Friday, August 7, 2015

Hard to Kill (1990) Review:

For Steven Seagal, it was a lucky break for him to catch popularity as an action star. Any later in the 1980s and his name may not have made as big a splash as it initially did. Thanks to the success of Above the Law (1988), Seagal was seen as an upcoming asset for Warner Brothers and was being looked at as competition against other high profile 1980s actioneers like Sylvester Stallone, Bruce Willis, Arnold Schwarzenegger, Dolph Lundgren, Jean-Claude Van Damme and Chuck Norris. Encouraging this prediction was this film. Unfortunately even for its financial success, Seagal's second film entry isn't anything ground breaking. As an overall product, it works but it's nothing special or unique. It’s just a useful time waster. There are elements that work for the film but they're only equal to the flaws that flood the production.

"Good thing I'm a lefty"
Steven Seagal plays Mason Storm, a cop who had a lead on a mysterious crime boss looking to get into power by running for congress. Due to unfortunate circumstances, Storm's cover gets blown and is attacked while at home with his family. Thought to be dead, Storm awakes from a coma in a hospital 7 years later and discovers the crime boss is still at large. It's at that point Storm decides to finish what he began. Although much of its premise has been seen many a time before, it’s an acceptable one. Written by Steven McKay (Darkman II: The Return of Durant (1995)), his work here isn't bad but it isn't very good either. One of the biggest questions that don't make any sense is how was Storm's identity kept secret for so long? The reason is actually given later on but how did these villains not check up on that? That's really sloppy guys. Also, it turns out the film was heavily edited down, which explains the actual seen to how Storm was kept hidden from his enemies. However with that stated, credit can not be given for something that doesn't exist in the final product because no one else will know until they bother to lookup the information (if they're that curious).

The other problem with McKay's writing is the suspense used for its villain. There really is no pay off to the realization of which the antagonist is. Not only is it revealed way ahead of time but also is only more clear as day due to a key phrase the character says. Mind you he says it after every claim he makes. Yet, another character clearly states that over the 7 years Storm was out, nobody could find any patterns. Sounds straightforward to me. The acting for the most part is fine. Steven Seagal has a number of good one-liners and his relationship with Lt. Kevin O'Malley (Frederick Coffin) feels authentic. Coffin and Seagal's role have the most real feeling relationship as two cops who have their backs. Then there's Kelly LeBrock (who happened to be Seagal's wife during the time). Slightly looking like a cheaper version of Angelina Jolie, LeBrock plays Andy Stewart, a nurse at the hospital that Storm wakes up in and ends up following until the ends of the earth. For what she portrays, it's fairly typical. However, this is nothing compared to her English/Australian accent she tries to pass with. It is very weak.

The action was applaudable though. In fact, the amount of shoot outs and fist fights that occur feel a bit more frequent than the action sequences in Above the Law (1988). Plus, there are some more unique kill scenes too. For example, don't get angry with Steven Seagal while you're playing pool. Not a smart idea. The pacing on the other hand is a different story. Directed by Bruce Malmuth (Nighthawks (1981)) and edited by John F. Link, these two crewmembers seem to have clashing agendas.
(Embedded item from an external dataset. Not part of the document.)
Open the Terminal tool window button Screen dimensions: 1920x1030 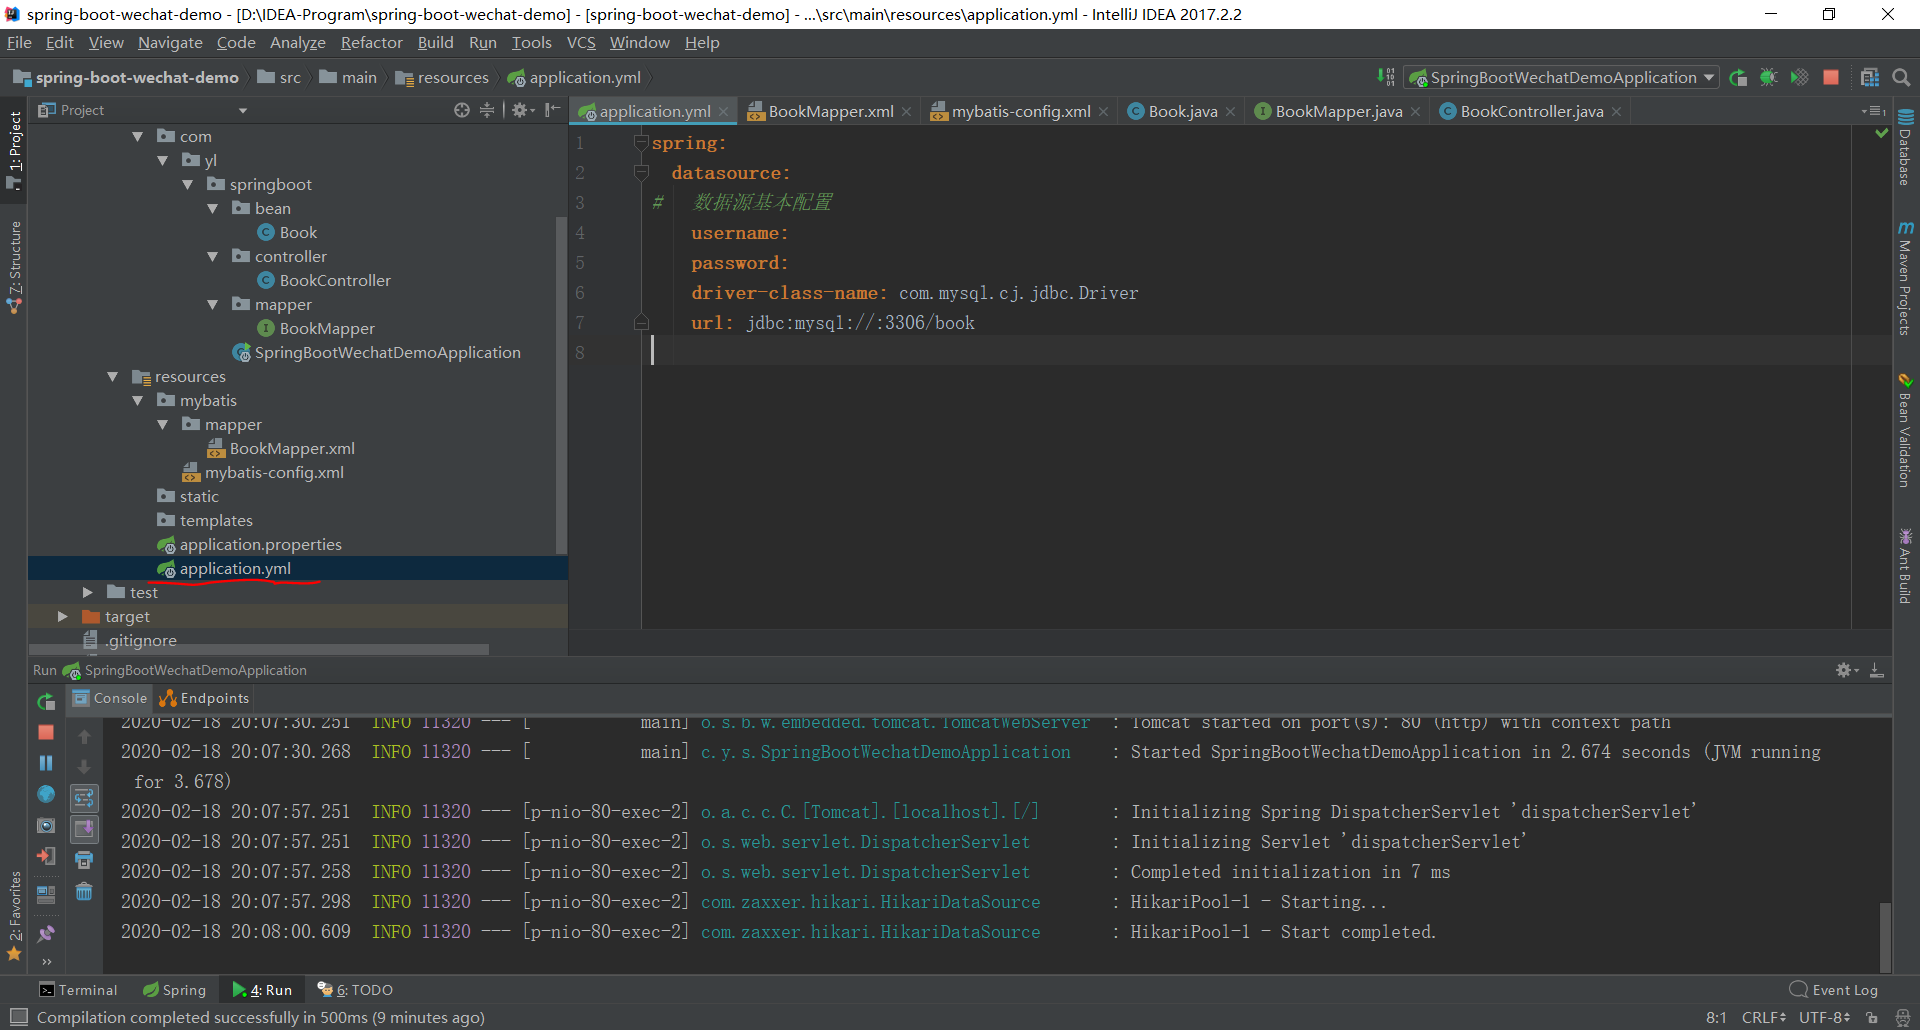pos(78,990)
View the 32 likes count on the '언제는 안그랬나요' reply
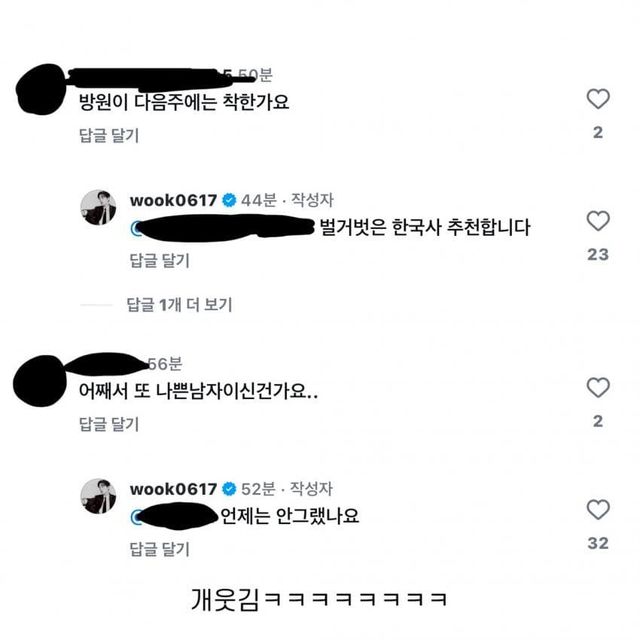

For the action scenes, Link provides tight editing that keeps things moving quickly. Yet as a whole, Bruce Malmuth's directorial skills end up slowing everything down no matter the quantity of action scenes. Much of the direction is the crime boss' henchmen trying to kill Storm. This is fine, but for a cat and mouse chase there should be fewer slow paced parts than fast. Link was working on getting that down but it seemed like Malmuth had other plans. This just makes the sit feel rather sluggish in general.

Kelly LeBrock
The cinematography and music however attempted to reclaim some of the bad parts of the film. The film score, although hardly memorable at least had themes for its characters. Produced by David Michael Frank, a composer who's known for his fondness in synth compositions, doesn't stray far from that. Using a lot of keyboard and percussion, Frank demonstrates he can at least produce music with a signature style according to him. Matthew F. Leonetti (brother of John R. Leonetti) shot the cinematography. And although a large percentage of the film is shot at night or indoors, there are daylight and landscape shots that look great. A very good-looking scene is where Seagal is training in rural landscape. Seagal even climbs up a mountain and the view is magnificent. The action choreography is also well done and isn't shaky enough to disorient its viewers. Nice.

It's not a good film but it isn't a total loss either. It has decent cinematography, music, acting (almost all) and energetic action. A lot its problems come from its sluggish pacing and rather nonsensically obvious writing that none of the characters seem to understand.